Beyond Trafficking and Slavery

En quête de reconnaissance: les travailleurs domestiques se mobilisent en France

Malgré les avancements importants accomplis par le mouvement syndical en France, le gouvernement français se doit de reconnaître (enfin) le travail des employés domestiques. English

Zita Cabais-Obra Neil Howard
8 February 2018

Tout d'abord, je me présente : je suis Zita Cabais-Obra, originaire des Philippines. Je suis migrante comme travailleuse domestique en France. Auparavant, j’étais victime de l'esclavage moderne. C'est la Confédération française démocratique du travail (CFDT) qui m'a soutenue jusqu'au tribunal et jusqu’au jour où j'ai gagné mon procès.

Je suis par la suite devenue militante et dirige actuellement un syndicat professionnel qui s’occupe des travailleurs domestiques de la région Parisienne. Ma présence est importante dans cette organisation car les travailleurs domestiques sont des professionnels, mais inconnus. Je dis « inconnus » parce que leur contribution est invisible à l’œil du public même si leur profession est très importante au quotidien.

Avec leur situation invisible, il n’y a pas moyen de savoir ce qui se passe dans leur milieu de travail.

Notre lutte en est une contre les inégalités et injustices que ces travailleurs peuvent subir, tout comme celles que j’ai moi-même vécues à l’époque.
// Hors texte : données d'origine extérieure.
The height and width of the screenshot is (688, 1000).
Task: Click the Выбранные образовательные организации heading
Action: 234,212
J’ai eu la chance d’être soutenue par la CFDT et par le fait même, d’avoir découvert une organisation qui peut accompagner ces personnes ayant besoin de soutien. Nous avons en France 1.4 million de salariés dans le secteur du travail domestique et le syndicat que je dirige en représente 38 à 40%. : c’est quand même énorme! La majorité de ces travailleurs sont des travailleurs migrants, pour la plupart des femmes et la majorité sont aussi des travailleurs non déclarés. Si je dis « non déclarés », c’est afin de désigner les travailleurs migrants sans titre officiel, dont la situation au pays n’est pas régularisée. Avec leur situation invisible, il n’y a pas moyen de savoir ce qui se passe dans leur milieu de travail. C’est pour cette raison que je pense que l’organisation a un rôle important auprès de ces travailleurs afin qu’ils puissent sortir de l’invisibilité et obtenir une reconnaissance quant à leur profession, afin qu’ils puissent être traités de la même manière que tous les autres travailleurs.

Neil Howard (oD) : Qu’est-ce que l'État doit faire pour améliorer la situation ainsi que les conditions de travail de ces travailleurs domestiques? 
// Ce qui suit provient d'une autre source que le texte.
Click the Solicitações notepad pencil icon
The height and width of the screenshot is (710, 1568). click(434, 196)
Zita : Je pense que l’État français doit tout d’abord se souvenir du rôle des travailleurs domestiques dans la sphère économique. Ce sont des travailleurs qui contribuent à l’économie française. Prenons pour exemple les charges sociales, c’est un peu oublié. Je peux dire qu’en France il y a déjà une certaine reconnaissance : on a la convention collective et certaines protections sociales. Il y a par contre un grand manque à gagner dans certains domaines, comme dans celui des droits syndicaux. Les droits syndicaux sont importants, car ils permettent aux syndiqués d’avoir connaissance de leurs droits. Disons que je suis employée de maison, que je garde une personne fragile, que ce soit un enfant, une personne âgée. J’ai besoin de me syndiquer afin de prendre connaissance de mes droits. Je m’absenterais alors de mon lieu de mon travail, mais ne serais pas payée. Ma demande est donc que ces salariés puissent avoir des droits syndicaux afin ils soient en mesure d’exercer leur métier en tant que syndiqués dans le monde du travail.

Neil (oD) : J’imagine qu’il est donc très important pour vous d’être présente, ici (au colloque « The Global Struggle for Domestic Workers’ Rights »), à l’occasion de cette journée internationale des travailleurs domestiques.

Zita : C’est très important que je sois ici aujourd’hui, cela me fait plaisir et je remercie beaucoup les organisateurs pour l’invitation. C’est un honneur qui me permet de partager ce qu’on a en France avec tous les travailleurs domestiques dans le monde entier. On se doit de les soutenir  étant donné que ce sont quand même environ 55 millions de travailleurs « non reconnus » dans le monde entier. C’est donc très important pour moi d’être là. Je veux leur dire qu’ils ne sont pas seuls. Nous sommes là pour les soutenir ; une voix pour tous. Je pense que c’est très important d’être réunis et d’avoir une voix solide pour que l’on puisse faire reconnaître nos droits.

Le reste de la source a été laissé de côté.